## WHAT IS BEING ASKED
The entries below must be returned exactly as they stand.

###

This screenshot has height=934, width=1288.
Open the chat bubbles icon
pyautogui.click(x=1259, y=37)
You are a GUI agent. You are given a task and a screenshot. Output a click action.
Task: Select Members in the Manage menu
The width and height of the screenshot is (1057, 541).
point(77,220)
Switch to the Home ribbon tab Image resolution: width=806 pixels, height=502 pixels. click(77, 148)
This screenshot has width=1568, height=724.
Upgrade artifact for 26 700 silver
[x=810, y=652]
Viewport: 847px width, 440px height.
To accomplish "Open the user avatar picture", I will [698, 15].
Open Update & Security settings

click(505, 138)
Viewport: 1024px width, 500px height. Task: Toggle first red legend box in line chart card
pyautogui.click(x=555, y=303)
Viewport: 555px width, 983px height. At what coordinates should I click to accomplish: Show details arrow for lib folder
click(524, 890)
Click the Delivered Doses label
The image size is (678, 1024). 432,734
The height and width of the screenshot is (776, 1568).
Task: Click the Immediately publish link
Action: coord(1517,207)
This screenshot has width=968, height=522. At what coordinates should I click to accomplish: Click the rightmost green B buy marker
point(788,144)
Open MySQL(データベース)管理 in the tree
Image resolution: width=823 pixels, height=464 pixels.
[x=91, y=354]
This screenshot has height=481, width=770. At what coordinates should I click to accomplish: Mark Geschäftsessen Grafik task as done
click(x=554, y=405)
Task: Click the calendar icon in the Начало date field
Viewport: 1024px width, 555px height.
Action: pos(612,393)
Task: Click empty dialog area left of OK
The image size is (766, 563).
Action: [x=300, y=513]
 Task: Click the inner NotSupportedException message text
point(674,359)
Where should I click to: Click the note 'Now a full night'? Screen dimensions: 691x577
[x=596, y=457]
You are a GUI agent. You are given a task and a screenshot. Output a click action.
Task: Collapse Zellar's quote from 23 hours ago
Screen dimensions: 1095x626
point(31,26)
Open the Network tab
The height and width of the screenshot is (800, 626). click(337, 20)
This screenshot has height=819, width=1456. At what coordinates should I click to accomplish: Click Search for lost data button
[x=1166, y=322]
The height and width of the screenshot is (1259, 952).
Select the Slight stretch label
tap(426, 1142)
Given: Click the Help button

###

## OUTPUT BELOW
This screenshot has height=934, width=1288.
Open the chat bubbles icon
pyautogui.click(x=1259, y=37)
You are a GUI agent. You are given a task and a screenshot. Output a click action.
Task: Select Members in the Manage menu
The width and height of the screenshot is (1057, 541).
point(77,220)
Switch to the Home ribbon tab Image resolution: width=806 pixels, height=502 pixels. click(77, 148)
This screenshot has width=1568, height=724.
Upgrade artifact for 26 700 silver
[x=810, y=652]
Viewport: 847px width, 440px height.
To accomplish "Open the user avatar picture", I will [698, 15].
Open Update & Security settings

click(505, 138)
Viewport: 1024px width, 500px height. Task: Toggle first red legend box in line chart card
pyautogui.click(x=555, y=303)
Viewport: 555px width, 983px height. At what coordinates should I click to accomplish: Show details arrow for lib folder
click(524, 890)
Click the Delivered Doses label
The image size is (678, 1024). 432,734
The height and width of the screenshot is (776, 1568).
Task: Click the Immediately publish link
Action: coord(1517,207)
This screenshot has width=968, height=522. At what coordinates should I click to accomplish: Click the rightmost green B buy marker
point(788,144)
Open MySQL(データベース)管理 in the tree
Image resolution: width=823 pixels, height=464 pixels.
[x=91, y=354]
This screenshot has height=481, width=770. At what coordinates should I click to accomplish: Mark Geschäftsessen Grafik task as done
click(x=554, y=405)
Task: Click the calendar icon in the Начало date field
Viewport: 1024px width, 555px height.
Action: pos(612,393)
Task: Click empty dialog area left of OK
The image size is (766, 563).
Action: [x=300, y=513]
 Task: Click the inner NotSupportedException message text
point(674,359)
Where should I click to: Click the note 'Now a full night'? Screen dimensions: 691x577
[x=596, y=457]
You are a GUI agent. You are given a task and a screenshot. Output a click action.
Task: Collapse Zellar's quote from 23 hours ago
Screen dimensions: 1095x626
point(31,26)
Open the Network tab
The height and width of the screenshot is (800, 626). click(337, 20)
This screenshot has height=819, width=1456. At what coordinates should I click to accomplish: Click Search for lost data button
[x=1166, y=322]
The height and width of the screenshot is (1259, 952).
Select the Slight stretch label
tap(426, 1142)
Given: Click the Help button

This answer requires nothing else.